Voluntary administrations set to rise as record numbers of ASX companies face collapse

Voluntary administration (VA) rates for listed companies look set to soar as directors of growing numbers of small and medium companies in financial dire straits, opt for administration as a potential lifeline for the business, rather than face personal exposure for insolvent trading.

Recent research has shown that nearly a third of all ASX-listed companies were close to insolvent in 2013, including more than half of the smallest 500 and 28 per cent of medium companies. [Source:  CPA Australia:  Audit Reports in Australia 2005 – 2013: Preliminary findings (September 2014).]

And of the more than 700 small and medium companies in serious financial distress, those in the energy and mining, consumer staples, industrials, health care and utilities sectors were at greatest risk of collapse.

“Small and medium companies are facing a perfect storm of financial woes”, said Antony Resnick, principal of turnaround and business advisory firm BRI Ferrier. 

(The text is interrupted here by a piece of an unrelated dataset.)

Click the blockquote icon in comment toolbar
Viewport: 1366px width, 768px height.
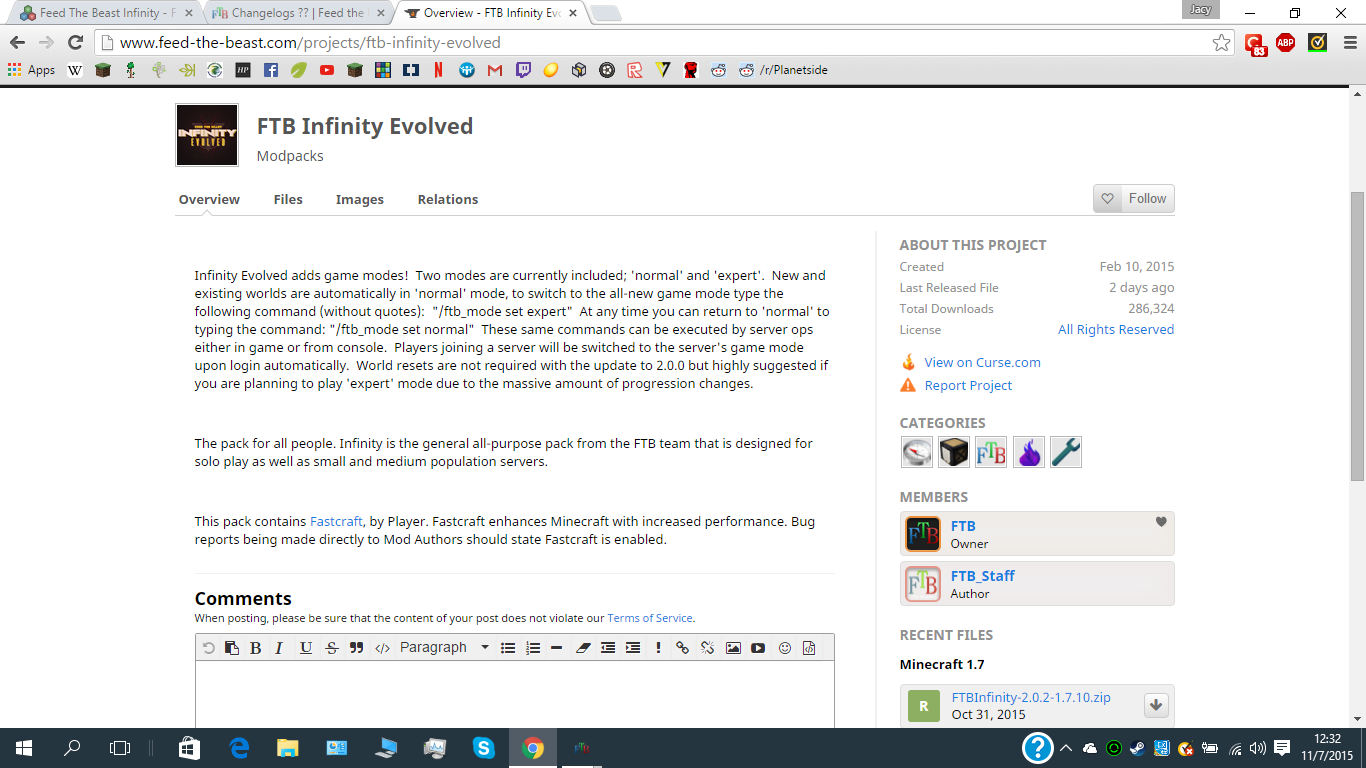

“The capital markets have been brutal, making it especially challenging for small caps to fund working capital.  Coupled with low levels of consumer confidence, falling commodity export prices and stagnating household incomes, it’s no wonder many listed entities are struggling.  Many directors will not be in a position to vouch that their business is a going concern when statutory accounts and solvency declarations fall due on 30 September.”

Resnick commented that directors who had exhausted conventional funding options would be likely to turn to voluntary administration, leading to an uptick in VA cases in the months ahead. 

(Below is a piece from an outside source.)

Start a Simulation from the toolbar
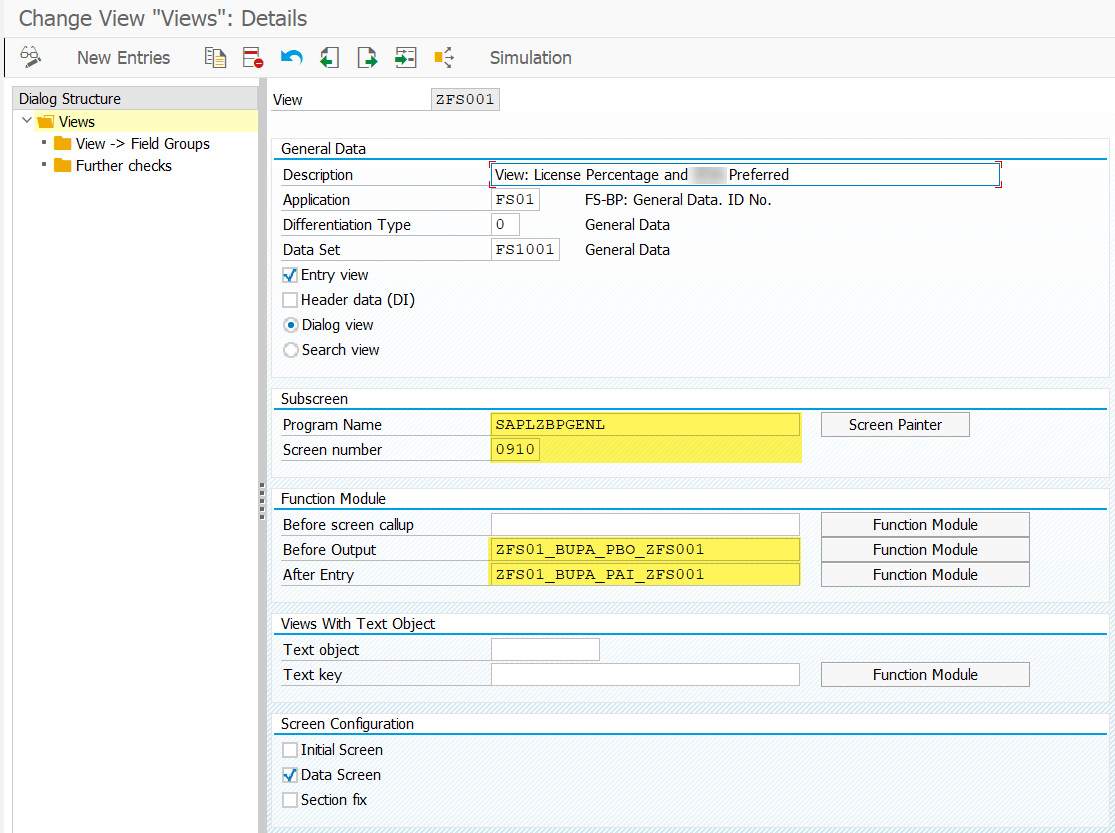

“ASIC statistics recorded a 28 per cent rise over the previous quarter in voluntary administrations in the three months to June 30, 2014.  We expect this upward trend to continue as more directors opt for a VA as a final resort attempt to salvage the business when the realization dawns that the company no longer has the means to continue trading.”

As an example, food manufacturer, Spring Gully Foods went into VA in April 2013. The company emerged from VA in July 2013 with a deed of company arrangement under which creditors agreed to the company’s plans to modernise manufacturing processes and make the entity more sustainable.  The business remains family-owned and controlled.

Resnick said that while voluntary administration was sometimes regarded as a precursor to liquidation, perceptions were changing and more companies were proactively using VAs as a positive tool to save the business. 

“If initiated early enough and the directors have a considered plan for restructuring the business, VAs can be a valuable lifeline, giving distressed companies the maximum chance of survival. There are many brands and businesses who have emerged successfully from the VA process including Darrell Lea, St Hilliers Group, Spring Gully Foods and many more.

“Administrators can implement many options that are not readily available to the directors, including capitalising debt using a deed of company arrangement or restructuring for the purposes of a backdoor listing.”

Gavin Robertson, principal of the commercial law group at M+K Lawyers said that directors often viewed voluntary administrations as a viable strategy to save the company because of the various benefits available to the company and directors. 

“The company gains a freeze on its creditors, giving it vital breathing space to restructure and preserve the value of company assets, including trading businesses, for the benefit of all stakeholders.

"And where assets sales are part of the solution the administrator will in most cases be able to achieve a better result than the directors because of their strong commercial reputation and ability to inject competitive tension into any bidding process. Additionally, shareholder and director approval are not required to carry out the sale which can save significant time and money.” 

Robertson added that another major advantage of a voluntary administration is that directors are protected from exposure to claims of insolvent trading which can leave them vulnerable to significant personal liabilities. 

“The law requires directors to protect the interests of creditors. They can be held personally liable if they incur debts once a company becomes insolvent. But by placing the company in voluntary administration, directors are protected from further liability and the company can then efficiently carry out a reconstruction.”

Robertson said that the chances of rehabilitating a company can be significantly improved if companies act at the earlier stages of financial distress. 

“Putting a company into administration is a finely balanced decision but at the end of the day, erring on the side of being proactive can allow the directors to preserve a measure of control over the company’s destiny and enhance their chances of saving it through a reconstruction that can mean the difference between liquidation and a new lease on life,” Robertson said.